How Policies Examine Traffic For Intrusions

When the system analyzes traffic as part of your access control deployment, the network analysis (decoding and preprocessing) phase occurs before and separately from the intrusion prevention (intrusion rules and advanced settings) phase.

The following diagram shows, in a simplified fashion, the order of traffic analysis in an inline, intrusion prevention and malware defense deployment. It illustrates how the access control policy invokes other policies to examine traffic, and in which order those policies are invoked. The network analysis and intrusion policy selection phases are highlighted.


Diagram of traffic flow as described above, showing that preprocessing by network analysis policies occurs after SSL inspection, but before access control rules invoke intrusion policies.

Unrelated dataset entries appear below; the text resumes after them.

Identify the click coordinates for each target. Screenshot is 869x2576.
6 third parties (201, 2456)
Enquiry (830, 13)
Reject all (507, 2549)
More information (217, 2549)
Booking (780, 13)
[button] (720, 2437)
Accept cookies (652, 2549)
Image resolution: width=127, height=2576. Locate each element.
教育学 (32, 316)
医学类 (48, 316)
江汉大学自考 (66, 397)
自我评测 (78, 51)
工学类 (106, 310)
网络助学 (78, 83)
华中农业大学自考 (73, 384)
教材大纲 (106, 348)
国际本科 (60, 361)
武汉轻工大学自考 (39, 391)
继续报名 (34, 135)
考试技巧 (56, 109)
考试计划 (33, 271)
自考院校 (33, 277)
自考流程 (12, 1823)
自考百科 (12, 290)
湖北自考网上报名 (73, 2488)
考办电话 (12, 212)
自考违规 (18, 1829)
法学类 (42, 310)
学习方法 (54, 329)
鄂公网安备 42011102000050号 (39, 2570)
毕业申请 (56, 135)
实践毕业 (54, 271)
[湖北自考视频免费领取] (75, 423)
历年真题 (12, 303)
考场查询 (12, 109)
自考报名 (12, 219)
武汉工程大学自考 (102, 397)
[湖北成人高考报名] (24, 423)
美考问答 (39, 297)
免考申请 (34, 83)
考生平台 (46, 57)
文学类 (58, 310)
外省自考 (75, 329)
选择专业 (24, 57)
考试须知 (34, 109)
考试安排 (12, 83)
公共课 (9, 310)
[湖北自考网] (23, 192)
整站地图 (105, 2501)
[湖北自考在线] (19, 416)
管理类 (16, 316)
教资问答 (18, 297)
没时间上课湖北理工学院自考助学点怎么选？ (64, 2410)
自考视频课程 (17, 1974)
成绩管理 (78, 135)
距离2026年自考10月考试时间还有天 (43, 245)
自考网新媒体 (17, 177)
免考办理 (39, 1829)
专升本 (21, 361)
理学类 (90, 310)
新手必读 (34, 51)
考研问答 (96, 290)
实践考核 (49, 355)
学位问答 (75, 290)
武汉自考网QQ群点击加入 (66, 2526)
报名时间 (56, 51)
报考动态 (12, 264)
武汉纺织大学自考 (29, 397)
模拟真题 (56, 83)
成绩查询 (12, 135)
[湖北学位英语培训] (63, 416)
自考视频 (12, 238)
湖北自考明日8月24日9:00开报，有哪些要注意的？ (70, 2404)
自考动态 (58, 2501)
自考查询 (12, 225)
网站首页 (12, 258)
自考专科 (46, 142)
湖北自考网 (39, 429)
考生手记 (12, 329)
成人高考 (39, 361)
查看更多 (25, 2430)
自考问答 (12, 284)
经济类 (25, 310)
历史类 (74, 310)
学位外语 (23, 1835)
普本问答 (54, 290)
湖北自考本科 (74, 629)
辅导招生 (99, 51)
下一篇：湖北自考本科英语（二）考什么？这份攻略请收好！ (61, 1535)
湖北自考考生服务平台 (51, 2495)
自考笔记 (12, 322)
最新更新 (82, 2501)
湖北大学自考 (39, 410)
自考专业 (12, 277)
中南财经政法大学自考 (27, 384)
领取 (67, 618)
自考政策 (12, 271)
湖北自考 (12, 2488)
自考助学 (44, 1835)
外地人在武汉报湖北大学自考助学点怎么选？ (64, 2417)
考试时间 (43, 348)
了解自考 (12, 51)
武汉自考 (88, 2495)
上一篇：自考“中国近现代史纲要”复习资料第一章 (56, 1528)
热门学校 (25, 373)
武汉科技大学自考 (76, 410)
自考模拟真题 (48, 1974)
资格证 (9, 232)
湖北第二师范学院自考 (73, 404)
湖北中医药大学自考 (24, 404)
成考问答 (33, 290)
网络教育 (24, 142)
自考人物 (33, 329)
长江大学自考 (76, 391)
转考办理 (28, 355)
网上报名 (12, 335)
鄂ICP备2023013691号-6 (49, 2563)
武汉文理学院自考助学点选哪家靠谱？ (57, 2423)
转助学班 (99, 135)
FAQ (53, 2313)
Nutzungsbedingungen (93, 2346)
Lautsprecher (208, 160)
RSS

In an inline deployment (that is, where relevant configurations are deployed to devices using routed, switched, or transparent interfaces, or inline interface pairs), the system can block traffic without further inspection at almost any step in the illustrated process. Security Intelligence, the SSL policy, network analysis policies, file policies, and intrusion policies can all either drop or modify traffic. Only the network discovery policy, which passively inspects packets, cannot affect the flow of traffic.

Similarly, at each step of the process, a packet could cause the system to generate an event. Intrusion and preprocessor events (sometimes referred to collectively as intrusion events) are indications that a packet or its contents may represent a security risk.

Tip

The diagram does not reflect that access control rules handle encrypted traffic when your SSL inspection configuration allows it to pass, or if you do not configure SSL inspection. By default, the system disables intrusion and file inspection of encrypted payloads. This helps reduce false positives and improve performance when an encrypted connection matches an access control rule that has intrusion and file inspection configured.

Note that for a single connection, although the system selects a network analysis policy before an access control rule as shown in the diagram, some preprocessing (notably application layer preprocessing) occurs after access control rule selection. This does not affect how you configure preprocessing in custom network analysis policies.